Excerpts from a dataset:
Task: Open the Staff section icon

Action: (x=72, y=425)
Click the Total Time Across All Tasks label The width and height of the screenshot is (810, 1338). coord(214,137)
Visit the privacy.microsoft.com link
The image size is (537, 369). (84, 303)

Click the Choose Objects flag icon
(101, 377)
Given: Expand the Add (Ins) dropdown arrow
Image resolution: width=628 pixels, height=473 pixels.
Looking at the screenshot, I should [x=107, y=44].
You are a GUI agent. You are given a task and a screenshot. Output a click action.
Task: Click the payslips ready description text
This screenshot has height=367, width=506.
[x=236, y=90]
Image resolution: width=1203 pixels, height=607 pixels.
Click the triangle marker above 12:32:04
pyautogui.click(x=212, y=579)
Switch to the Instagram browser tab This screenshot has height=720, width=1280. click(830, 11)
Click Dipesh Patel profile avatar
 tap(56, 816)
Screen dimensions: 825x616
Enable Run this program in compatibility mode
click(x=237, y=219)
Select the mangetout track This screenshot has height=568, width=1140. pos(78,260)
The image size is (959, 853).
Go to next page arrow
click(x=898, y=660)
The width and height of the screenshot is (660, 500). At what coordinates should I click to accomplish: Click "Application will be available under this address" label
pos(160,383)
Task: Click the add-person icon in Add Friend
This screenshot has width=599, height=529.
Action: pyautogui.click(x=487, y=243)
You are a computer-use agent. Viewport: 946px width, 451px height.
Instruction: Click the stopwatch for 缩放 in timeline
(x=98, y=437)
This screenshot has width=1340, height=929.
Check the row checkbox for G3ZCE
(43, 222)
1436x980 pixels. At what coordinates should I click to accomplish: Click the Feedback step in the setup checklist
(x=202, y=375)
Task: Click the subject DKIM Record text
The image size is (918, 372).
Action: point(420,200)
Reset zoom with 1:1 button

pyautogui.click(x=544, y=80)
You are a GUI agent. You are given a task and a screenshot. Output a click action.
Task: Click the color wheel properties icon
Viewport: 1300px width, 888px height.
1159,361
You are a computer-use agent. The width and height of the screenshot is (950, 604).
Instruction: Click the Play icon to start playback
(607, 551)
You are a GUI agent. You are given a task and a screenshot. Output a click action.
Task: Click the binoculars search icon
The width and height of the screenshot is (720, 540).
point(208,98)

## WHAT TO WORK ON
Transcribe all of the records above without altering anything.

## ANSWER FOR THIS EXERCISE
Task: Open the Staff section icon

Action: (x=72, y=425)
Click the Total Time Across All Tasks label The width and height of the screenshot is (810, 1338). coord(214,137)
Visit the privacy.microsoft.com link
The image size is (537, 369). (84, 303)

Click the Choose Objects flag icon
(101, 377)
Given: Expand the Add (Ins) dropdown arrow
Image resolution: width=628 pixels, height=473 pixels.
Looking at the screenshot, I should [x=107, y=44].
You are a GUI agent. You are given a task and a screenshot. Output a click action.
Task: Click the payslips ready description text
This screenshot has height=367, width=506.
[x=236, y=90]
Image resolution: width=1203 pixels, height=607 pixels.
Click the triangle marker above 12:32:04
pyautogui.click(x=212, y=579)
Switch to the Instagram browser tab This screenshot has height=720, width=1280. click(830, 11)
Click Dipesh Patel profile avatar
 tap(56, 816)
Screen dimensions: 825x616
Enable Run this program in compatibility mode
click(x=237, y=219)
Select the mangetout track This screenshot has height=568, width=1140. pos(78,260)
The image size is (959, 853).
Go to next page arrow
click(x=898, y=660)
The width and height of the screenshot is (660, 500). At what coordinates should I click to accomplish: Click "Application will be available under this address" label
pos(160,383)
Task: Click the add-person icon in Add Friend
This screenshot has width=599, height=529.
Action: pyautogui.click(x=487, y=243)
You are a computer-use agent. Viewport: 946px width, 451px height.
Instruction: Click the stopwatch for 缩放 in timeline
(x=98, y=437)
This screenshot has width=1340, height=929.
Check the row checkbox for G3ZCE
(43, 222)
1436x980 pixels. At what coordinates should I click to accomplish: Click the Feedback step in the setup checklist
(x=202, y=375)
Task: Click the subject DKIM Record text
The image size is (918, 372).
Action: point(420,200)
Reset zoom with 1:1 button

pyautogui.click(x=544, y=80)
You are a GUI agent. You are given a task and a screenshot. Output a click action.
Task: Click the color wheel properties icon
Viewport: 1300px width, 888px height.
1159,361
You are a computer-use agent. The width and height of the screenshot is (950, 604).
Instruction: Click the Play icon to start playback
(607, 551)
You are a GUI agent. You are given a task and a screenshot. Output a click action.
Task: Click the binoculars search icon
The width and height of the screenshot is (720, 540).
point(208,98)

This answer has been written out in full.